Druskininkai Snow Arena

The Snow Arena is an indoor ski slope in Druskininkai, Lithuania. It was opened on August 26, 2011. Cost of the arena is estimated to be around €30 million.

==Overview==
The venue is one of the biggest indoor skiing slopes in the world, with the slope length of 460 m, width 50 m and height of between 65.65 and 150 m at the beginner slope. The indoor ski area is divided into two segments: terrain park and ski slope. A seasonal outdoor route of 640 m is also available when the average outdoor temperatures fall below +5 °C.
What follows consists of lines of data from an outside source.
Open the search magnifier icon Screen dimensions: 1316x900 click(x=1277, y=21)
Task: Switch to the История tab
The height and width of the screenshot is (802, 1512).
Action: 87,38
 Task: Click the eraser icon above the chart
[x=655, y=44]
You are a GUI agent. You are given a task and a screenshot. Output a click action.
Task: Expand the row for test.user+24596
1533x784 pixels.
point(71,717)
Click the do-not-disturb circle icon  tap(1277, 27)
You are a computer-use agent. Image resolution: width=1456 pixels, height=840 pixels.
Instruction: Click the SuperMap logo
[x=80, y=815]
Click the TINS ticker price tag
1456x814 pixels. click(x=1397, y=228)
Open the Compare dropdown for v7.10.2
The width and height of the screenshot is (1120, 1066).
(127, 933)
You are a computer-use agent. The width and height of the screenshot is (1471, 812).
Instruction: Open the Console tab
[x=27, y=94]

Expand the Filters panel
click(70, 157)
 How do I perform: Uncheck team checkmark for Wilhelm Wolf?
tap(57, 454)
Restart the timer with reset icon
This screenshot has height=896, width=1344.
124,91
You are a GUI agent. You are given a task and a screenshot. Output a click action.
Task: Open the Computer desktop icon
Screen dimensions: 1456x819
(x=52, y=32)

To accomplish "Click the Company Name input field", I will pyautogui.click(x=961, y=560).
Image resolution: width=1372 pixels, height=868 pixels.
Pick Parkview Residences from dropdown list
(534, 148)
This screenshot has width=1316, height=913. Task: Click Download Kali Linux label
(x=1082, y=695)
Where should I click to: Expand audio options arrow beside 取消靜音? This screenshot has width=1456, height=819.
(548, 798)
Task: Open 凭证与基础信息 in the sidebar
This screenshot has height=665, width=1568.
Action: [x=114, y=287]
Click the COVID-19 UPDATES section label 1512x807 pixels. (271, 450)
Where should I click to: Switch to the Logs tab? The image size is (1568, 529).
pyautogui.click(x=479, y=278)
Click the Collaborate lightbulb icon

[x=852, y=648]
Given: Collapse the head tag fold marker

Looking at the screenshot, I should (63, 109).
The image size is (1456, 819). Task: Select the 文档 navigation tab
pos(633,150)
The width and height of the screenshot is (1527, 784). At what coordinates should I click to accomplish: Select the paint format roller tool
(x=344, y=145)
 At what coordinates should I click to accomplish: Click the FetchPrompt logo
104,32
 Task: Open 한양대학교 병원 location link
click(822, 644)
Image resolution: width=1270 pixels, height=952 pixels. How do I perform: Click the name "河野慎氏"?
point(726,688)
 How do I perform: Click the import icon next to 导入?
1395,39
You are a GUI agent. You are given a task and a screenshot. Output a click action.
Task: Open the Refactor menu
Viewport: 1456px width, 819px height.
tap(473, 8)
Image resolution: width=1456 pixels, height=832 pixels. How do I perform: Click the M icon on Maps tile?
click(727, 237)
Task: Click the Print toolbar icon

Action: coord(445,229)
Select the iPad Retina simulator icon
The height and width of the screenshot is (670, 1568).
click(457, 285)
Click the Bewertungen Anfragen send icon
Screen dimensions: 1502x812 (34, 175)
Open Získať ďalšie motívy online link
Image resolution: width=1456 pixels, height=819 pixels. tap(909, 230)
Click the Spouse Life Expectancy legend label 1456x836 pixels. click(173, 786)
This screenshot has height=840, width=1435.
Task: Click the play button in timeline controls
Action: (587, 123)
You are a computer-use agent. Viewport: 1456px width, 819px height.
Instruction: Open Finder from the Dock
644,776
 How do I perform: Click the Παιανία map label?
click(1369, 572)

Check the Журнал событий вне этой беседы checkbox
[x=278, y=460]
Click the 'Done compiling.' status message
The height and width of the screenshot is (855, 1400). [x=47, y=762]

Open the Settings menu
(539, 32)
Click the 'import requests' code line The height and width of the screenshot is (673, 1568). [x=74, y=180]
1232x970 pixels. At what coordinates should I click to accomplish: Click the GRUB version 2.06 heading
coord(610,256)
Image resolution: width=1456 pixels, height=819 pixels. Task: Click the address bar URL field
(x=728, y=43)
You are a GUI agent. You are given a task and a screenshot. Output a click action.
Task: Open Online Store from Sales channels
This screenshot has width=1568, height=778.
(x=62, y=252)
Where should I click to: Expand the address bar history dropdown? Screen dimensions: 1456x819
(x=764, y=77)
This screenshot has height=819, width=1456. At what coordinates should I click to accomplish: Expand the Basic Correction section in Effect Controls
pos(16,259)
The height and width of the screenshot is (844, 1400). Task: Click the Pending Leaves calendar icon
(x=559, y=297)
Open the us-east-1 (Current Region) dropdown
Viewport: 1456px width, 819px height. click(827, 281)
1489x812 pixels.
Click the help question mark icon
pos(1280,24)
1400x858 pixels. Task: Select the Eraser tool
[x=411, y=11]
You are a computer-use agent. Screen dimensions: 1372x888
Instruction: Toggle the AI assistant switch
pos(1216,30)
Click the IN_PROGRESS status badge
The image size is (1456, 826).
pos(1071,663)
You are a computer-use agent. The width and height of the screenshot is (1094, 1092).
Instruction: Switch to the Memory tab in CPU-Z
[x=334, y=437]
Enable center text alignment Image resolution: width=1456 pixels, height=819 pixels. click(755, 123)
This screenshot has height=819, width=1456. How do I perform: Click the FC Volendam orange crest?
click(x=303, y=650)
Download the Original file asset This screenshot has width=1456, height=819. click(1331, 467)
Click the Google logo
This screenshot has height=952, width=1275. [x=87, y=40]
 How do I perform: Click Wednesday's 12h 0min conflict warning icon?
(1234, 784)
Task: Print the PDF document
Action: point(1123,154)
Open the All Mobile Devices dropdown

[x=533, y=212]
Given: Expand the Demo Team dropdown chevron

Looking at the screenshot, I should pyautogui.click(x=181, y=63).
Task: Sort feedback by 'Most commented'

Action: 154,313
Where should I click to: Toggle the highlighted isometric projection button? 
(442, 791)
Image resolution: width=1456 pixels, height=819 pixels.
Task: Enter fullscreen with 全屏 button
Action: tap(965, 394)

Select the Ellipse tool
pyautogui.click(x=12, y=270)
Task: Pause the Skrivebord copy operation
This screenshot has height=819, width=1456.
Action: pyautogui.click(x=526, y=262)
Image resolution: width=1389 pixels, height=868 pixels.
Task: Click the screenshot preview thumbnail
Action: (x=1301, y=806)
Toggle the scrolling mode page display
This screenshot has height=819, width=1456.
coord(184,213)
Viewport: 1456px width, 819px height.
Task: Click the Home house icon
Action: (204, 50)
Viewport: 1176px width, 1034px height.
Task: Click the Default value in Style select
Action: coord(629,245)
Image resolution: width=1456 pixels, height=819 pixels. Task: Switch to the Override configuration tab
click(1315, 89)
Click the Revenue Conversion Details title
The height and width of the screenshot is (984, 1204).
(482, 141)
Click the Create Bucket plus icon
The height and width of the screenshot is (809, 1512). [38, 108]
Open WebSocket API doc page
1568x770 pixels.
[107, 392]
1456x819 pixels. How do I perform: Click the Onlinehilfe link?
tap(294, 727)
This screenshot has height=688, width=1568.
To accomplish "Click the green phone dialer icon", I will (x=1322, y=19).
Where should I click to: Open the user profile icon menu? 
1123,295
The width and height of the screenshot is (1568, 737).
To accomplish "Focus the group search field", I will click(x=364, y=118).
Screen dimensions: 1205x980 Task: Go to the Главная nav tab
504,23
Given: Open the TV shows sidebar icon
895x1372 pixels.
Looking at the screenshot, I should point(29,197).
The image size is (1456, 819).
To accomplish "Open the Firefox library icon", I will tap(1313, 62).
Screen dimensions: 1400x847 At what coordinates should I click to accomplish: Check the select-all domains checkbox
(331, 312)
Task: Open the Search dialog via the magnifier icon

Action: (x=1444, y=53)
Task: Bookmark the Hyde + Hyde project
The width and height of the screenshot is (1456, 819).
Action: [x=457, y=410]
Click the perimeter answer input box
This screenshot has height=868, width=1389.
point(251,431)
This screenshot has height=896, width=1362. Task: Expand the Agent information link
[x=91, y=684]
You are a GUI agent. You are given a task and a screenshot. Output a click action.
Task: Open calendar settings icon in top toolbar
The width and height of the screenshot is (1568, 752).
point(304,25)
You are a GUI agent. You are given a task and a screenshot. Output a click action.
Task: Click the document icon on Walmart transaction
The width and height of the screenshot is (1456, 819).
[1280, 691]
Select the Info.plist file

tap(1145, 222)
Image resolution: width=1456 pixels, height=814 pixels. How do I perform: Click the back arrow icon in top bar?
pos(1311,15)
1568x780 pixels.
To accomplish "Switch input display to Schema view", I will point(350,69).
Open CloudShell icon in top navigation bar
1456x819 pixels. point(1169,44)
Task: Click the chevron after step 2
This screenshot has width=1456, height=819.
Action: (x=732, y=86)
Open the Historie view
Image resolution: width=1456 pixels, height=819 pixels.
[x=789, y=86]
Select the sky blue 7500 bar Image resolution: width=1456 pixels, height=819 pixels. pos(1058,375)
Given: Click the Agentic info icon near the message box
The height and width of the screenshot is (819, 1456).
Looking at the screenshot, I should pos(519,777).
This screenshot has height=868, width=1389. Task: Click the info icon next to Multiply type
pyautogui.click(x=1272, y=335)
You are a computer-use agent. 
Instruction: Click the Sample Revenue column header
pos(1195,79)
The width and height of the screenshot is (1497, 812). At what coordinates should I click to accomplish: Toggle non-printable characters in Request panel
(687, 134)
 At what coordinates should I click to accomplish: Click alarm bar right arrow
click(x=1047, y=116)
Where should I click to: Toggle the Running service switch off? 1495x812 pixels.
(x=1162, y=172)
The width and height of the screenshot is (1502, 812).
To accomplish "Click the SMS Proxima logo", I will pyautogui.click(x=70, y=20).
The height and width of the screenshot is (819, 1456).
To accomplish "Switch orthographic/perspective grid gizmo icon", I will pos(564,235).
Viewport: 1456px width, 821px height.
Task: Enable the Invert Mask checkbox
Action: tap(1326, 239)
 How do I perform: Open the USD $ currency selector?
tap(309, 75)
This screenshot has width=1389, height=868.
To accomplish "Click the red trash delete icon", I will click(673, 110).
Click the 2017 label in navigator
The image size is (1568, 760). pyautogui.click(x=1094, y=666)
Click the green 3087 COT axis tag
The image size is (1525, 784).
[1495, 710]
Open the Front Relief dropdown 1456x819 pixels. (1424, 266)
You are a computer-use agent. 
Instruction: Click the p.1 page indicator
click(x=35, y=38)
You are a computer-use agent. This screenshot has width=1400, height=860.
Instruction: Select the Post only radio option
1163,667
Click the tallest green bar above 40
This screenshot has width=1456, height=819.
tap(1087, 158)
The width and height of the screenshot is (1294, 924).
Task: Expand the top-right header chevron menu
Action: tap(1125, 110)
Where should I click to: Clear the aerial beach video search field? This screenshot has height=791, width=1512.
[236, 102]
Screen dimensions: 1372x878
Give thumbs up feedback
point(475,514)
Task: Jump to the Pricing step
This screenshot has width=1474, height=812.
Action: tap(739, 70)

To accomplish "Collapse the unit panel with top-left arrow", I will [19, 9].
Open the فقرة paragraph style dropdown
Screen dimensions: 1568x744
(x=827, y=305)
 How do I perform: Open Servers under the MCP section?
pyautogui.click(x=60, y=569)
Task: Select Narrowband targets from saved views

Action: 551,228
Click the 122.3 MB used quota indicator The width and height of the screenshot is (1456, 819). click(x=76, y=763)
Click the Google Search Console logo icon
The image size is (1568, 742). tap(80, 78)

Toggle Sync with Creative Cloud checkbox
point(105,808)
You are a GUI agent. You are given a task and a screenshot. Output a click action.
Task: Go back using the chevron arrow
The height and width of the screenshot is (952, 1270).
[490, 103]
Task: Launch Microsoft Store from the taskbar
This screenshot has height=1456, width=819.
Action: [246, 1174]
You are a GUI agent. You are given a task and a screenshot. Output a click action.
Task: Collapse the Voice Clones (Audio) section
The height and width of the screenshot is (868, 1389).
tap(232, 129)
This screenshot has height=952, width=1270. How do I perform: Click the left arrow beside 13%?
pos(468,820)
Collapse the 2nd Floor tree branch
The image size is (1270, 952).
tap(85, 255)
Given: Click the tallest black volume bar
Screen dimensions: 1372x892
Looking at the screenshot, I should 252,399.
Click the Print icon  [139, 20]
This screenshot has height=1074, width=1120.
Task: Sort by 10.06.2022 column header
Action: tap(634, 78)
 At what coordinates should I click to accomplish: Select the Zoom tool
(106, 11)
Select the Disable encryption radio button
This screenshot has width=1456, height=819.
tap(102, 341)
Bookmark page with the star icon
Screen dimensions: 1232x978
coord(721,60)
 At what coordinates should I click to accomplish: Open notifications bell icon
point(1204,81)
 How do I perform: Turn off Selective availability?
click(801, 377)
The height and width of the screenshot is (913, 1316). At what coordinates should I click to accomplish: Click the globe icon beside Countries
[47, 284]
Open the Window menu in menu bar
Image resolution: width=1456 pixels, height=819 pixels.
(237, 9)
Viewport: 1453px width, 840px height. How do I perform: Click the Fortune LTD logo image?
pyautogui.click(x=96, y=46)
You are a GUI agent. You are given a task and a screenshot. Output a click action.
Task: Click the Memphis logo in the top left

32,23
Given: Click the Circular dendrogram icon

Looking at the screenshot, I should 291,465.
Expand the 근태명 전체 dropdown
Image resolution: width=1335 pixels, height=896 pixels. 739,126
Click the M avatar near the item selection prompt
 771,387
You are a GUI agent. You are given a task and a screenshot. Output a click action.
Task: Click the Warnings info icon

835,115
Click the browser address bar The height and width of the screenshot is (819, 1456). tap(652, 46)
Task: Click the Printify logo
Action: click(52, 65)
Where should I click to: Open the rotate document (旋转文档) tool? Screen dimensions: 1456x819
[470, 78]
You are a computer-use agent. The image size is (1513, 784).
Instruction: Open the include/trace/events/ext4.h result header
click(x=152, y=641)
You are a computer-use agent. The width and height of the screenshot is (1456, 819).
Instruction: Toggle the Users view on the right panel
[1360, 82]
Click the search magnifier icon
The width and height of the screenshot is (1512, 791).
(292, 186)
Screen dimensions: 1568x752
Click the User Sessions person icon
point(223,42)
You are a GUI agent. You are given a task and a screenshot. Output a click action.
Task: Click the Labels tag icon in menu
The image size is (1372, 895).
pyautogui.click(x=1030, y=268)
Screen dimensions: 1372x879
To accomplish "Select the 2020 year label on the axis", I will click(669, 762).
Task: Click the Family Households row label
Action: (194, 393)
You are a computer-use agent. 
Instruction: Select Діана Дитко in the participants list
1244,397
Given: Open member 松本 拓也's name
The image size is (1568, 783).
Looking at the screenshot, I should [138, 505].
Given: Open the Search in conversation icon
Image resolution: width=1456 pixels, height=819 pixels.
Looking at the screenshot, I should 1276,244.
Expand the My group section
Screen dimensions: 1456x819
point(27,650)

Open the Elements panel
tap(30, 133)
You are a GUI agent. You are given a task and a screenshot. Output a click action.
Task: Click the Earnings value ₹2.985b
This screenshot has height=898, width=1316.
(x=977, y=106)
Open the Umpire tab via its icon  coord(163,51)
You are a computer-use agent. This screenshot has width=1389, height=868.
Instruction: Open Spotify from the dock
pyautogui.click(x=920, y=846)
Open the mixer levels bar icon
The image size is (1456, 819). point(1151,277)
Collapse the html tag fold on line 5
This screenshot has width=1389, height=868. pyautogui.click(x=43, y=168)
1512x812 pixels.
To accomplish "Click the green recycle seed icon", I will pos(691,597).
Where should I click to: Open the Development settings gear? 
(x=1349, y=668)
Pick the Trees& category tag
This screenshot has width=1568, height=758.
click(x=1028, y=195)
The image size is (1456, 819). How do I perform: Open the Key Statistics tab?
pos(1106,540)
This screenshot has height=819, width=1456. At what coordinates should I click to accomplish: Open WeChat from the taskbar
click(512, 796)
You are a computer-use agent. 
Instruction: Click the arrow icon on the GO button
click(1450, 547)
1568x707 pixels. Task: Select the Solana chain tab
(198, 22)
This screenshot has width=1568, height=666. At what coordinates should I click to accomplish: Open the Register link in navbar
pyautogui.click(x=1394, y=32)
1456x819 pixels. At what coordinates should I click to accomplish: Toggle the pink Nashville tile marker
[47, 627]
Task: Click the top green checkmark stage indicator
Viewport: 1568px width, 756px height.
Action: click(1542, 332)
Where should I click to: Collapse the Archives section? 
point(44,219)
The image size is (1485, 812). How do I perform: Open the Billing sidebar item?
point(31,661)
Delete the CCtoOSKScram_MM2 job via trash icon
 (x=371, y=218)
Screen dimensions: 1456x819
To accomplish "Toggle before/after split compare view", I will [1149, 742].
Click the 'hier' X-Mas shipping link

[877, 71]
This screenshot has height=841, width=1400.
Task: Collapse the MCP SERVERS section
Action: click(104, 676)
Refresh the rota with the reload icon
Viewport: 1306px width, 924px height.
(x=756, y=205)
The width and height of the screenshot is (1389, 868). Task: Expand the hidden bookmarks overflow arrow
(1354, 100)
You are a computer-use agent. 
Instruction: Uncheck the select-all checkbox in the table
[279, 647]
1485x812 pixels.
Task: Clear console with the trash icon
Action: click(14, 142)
Snow at Snow Arena is made by using PowderStar Series technology. Water and air are the only ingredients of the snow with no chemical or bacteriological additives used. The interior temperature of the hall, which is open all year round, is kept at a constant -2 to -4 C.

There are two ski lifts in the Snow Arena: a platter lift and a chair lift. There is also a Magic carpet (ski lift) for the beginner slope. Snow Arena offers ski rentals and lessons with the skiing school established at the arena, offers a wide range of programs for all abilities and offers group bookings for schools and businesses. It also has a small store that sells gloves, helmets and socks and offers a range of off-snow services, including four restaurants and two licensed bars.

==Notable visitors==
President of the Republic of Lithuania Dalia Grybauskaitė opened Snow Arena in August 2011.

Members of the Italian National Skiing Team Denise Karbon, Manuela Mölgg and Sabrina Franchini coached by Livio Magoni were training for the World Cup at Snow Arena in November 2013.